LVTFan is a reference to Land Value Taxation, and if there was ever a system of taxation that deserves to have fans, it is this one.
A bit of background. I was an American Studies major in college, and concentrated on Marketing in business school, both many decades ago. If you had told me, even 10 years ago, that I would ever be seriously interested in issues of public finance, I would have told you with great assurance that you had the wrong person. What could be interesting or important about how governments finance their spending? It struck me as a dreary topic, an offshoot of a dismal science.
How could public finance be relevant to the subjects that I care about? How could it make any significant difference in people's lives? We all know, of course, that taxes are bad for the economy, right? But beyond that, what difference?
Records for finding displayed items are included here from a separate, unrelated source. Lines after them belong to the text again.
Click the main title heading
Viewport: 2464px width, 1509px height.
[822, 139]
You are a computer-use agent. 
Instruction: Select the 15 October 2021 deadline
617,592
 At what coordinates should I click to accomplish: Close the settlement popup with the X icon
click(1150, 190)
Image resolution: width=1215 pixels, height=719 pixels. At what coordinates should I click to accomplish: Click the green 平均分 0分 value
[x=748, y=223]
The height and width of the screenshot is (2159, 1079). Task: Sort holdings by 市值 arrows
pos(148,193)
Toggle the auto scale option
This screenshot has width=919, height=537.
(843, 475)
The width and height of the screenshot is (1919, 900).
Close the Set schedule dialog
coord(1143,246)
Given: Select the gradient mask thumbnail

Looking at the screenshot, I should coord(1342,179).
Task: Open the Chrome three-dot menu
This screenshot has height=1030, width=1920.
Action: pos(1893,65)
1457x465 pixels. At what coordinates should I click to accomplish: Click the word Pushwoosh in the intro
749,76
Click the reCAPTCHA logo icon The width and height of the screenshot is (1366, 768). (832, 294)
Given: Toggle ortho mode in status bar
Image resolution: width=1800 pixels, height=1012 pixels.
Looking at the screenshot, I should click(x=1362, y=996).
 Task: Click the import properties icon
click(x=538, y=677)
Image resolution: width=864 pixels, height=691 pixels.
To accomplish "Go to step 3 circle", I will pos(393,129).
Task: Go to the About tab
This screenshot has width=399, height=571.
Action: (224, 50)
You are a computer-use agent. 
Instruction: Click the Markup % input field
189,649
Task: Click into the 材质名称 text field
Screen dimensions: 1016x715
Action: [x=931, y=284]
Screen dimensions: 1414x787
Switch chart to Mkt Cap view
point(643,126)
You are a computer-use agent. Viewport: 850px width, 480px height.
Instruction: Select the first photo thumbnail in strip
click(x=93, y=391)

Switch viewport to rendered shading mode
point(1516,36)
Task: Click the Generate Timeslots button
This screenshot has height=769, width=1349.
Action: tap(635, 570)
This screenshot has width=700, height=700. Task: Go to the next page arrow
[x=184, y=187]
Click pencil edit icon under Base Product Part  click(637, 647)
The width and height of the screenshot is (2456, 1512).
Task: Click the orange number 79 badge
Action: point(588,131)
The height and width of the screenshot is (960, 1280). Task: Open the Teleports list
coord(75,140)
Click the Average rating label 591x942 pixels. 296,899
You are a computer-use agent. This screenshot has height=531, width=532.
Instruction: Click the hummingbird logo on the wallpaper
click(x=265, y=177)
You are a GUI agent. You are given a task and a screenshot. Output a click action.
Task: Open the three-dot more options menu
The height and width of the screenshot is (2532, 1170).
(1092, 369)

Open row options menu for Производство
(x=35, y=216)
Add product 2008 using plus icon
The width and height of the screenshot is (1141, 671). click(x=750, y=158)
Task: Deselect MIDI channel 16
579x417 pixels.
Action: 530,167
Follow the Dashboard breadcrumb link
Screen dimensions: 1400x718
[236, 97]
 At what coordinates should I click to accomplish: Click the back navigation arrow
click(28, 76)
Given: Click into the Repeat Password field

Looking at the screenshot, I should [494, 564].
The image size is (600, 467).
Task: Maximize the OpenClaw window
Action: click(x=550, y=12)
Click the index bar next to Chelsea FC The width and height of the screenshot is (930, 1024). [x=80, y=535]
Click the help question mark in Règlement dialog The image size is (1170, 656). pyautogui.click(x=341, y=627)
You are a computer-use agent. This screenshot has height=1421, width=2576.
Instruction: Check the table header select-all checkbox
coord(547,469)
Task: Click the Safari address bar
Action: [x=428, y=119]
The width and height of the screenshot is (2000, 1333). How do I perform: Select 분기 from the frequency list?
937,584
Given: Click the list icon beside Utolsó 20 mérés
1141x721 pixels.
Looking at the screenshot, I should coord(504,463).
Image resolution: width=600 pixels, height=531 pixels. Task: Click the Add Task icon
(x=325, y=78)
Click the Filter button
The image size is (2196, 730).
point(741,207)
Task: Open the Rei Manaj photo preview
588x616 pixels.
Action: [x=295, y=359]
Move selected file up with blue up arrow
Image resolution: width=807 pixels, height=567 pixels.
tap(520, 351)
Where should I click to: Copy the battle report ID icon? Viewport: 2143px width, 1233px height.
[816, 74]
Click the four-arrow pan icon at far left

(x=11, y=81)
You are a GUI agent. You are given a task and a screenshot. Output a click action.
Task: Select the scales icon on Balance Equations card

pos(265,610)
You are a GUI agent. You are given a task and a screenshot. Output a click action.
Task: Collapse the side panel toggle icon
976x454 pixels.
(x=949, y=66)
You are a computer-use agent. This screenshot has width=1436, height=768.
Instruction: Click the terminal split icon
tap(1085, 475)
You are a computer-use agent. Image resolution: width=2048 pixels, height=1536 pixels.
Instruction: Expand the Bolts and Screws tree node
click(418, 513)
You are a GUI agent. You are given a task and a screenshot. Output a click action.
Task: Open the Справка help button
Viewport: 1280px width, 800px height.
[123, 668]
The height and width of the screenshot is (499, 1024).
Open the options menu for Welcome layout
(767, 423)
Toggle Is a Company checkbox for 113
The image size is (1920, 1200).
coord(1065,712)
I should have known better. I grew up knowing that my grandparents were passionate about a particular kind of tax reform. And despite their gentle and consistent encouragement, I never delved into the ideas they found so persuasive. It wasn't until after they were gone that I started exploring, starting with their files and their library, which I'd rescued from oblivion for sentimental reason. Slowly, even grudgingly, I came around to something pretty close to their point of view. And more surprising to me, I found it sufficiently compelling that I felt I needed to get actively involved in sharing these ideas.
About 25 years ago, I took some aptitude tests, and one of the recommendations I received at the time was that long term I should either open my own business or take on a grand cause. It never dawned on me that the grand cause would be perhaps the grandest out there -- poverty -- or that I might be able to make a useful contribution to its elimination.
And had it not been for the opportunities created by the existence of the internet, I would probably not have gotten involved. But I felt that perhaps I could make myself useful by creating a website that would help others find answers to their questions about this particular tax reform and the difference it could make in our society.
The website is http://www.wealthandwant.com/. The URL is from the subtitle to Progress & Poverty, the 1879 book which described the connection between the huge advances in technological progress and the increases in poverty -- evident even then. That subtitle is An inquiry into the cause of industrial depressions and of increase of want with increase of wealth ... The Remedy.
Hmm. wealth ... want ... industrial depressions .... very relevant in the 21st century.